Re: Pagination

2009-06-10 Thread Rob Heittman
Status code 303 (Status.REDIRECT_SEE_OTHER in Restlet) exists for the
POST/Redirect/GET case.  I'm not sure there's any "right" way vis a vis
returning an entity directly from a POST -- certainly that's useful too in
straightforward cases.  P/R/G is really helpful when the result is more
complex and may really consist of multiple GETable resources as in
pagination.
On Wed, Jun 10, 2009 at 11:54 AM, Dustin N. Jenkins <
dustin.jenk...@nrc-cnrc.gc.ca> wrote:

> I assume the POST/Redirect/GET pattern is the Client POSTing to the
> Resource, and instead of filling the Response's Entity with the
> Representation of the change, one simply redirects the Client to the GET
> representation.  Is this the desired behaviour?  I was under the
> impression that populating the Response's Entity in the POST was
> improper practice, but we often lazily do it.
>

--
http://restlet.tigris.org/ds/viewMessage.do?dsForumId=4447&dsMessageId=2360979

Re: Pagination

2009-06-10 Thread Dustin N. Jenkins
I assume the POST/Redirect/GET pattern is the Client POSTing to the 
Resource, and instead of filling the Response's Entity with the 
Representation of the change, one simply redirects the Client to the GET 
representation.  Is this the desired behaviour?  I was under the 
impression that populating the Response's Entity in the POST was 
improper practice, but we often lazily do it.

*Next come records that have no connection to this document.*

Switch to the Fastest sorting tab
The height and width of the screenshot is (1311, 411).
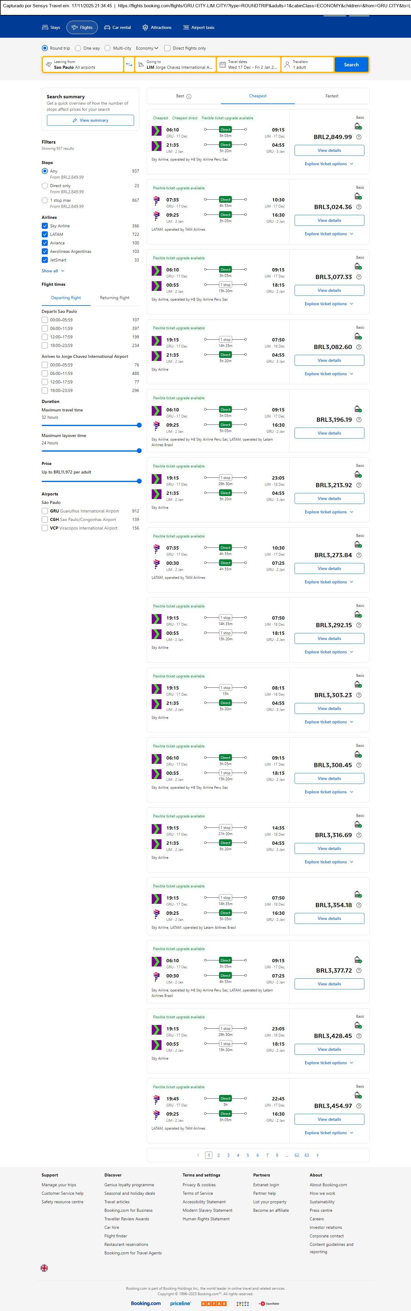332,96
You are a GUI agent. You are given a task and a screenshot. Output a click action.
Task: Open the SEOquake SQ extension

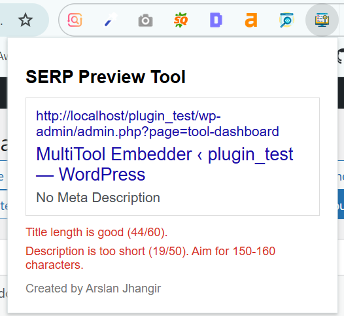coord(181,20)
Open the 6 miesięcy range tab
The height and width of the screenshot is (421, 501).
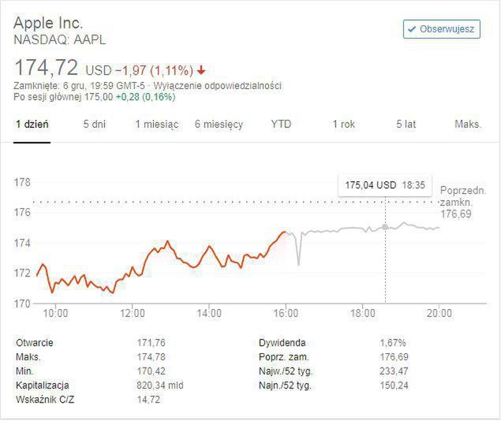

One more thing I thought of that might be handy is the ability to go 
directly to the First or Last page.  Going to the First page would be 
easy, I think, as one would simply omit the AFTER clause, but going to 
the Last page seems like a different story.  The type of Pagination 
we've been talking about is simply a "Go to Next Page" and "Go to 
Previous Page" design, which should be sufficient I guess.  Although I 
think users typically would like to see how many pages there are in the 
result set.  Having said that, though, I suppose if the Searching 
service were asked to simply return everything, and only Resource 
consumes what it wants to based on, say, the User's preferred page size, 
then one could simply do the math on the Collection size.  Anyway, the 
scope of Pagination seems to be growing...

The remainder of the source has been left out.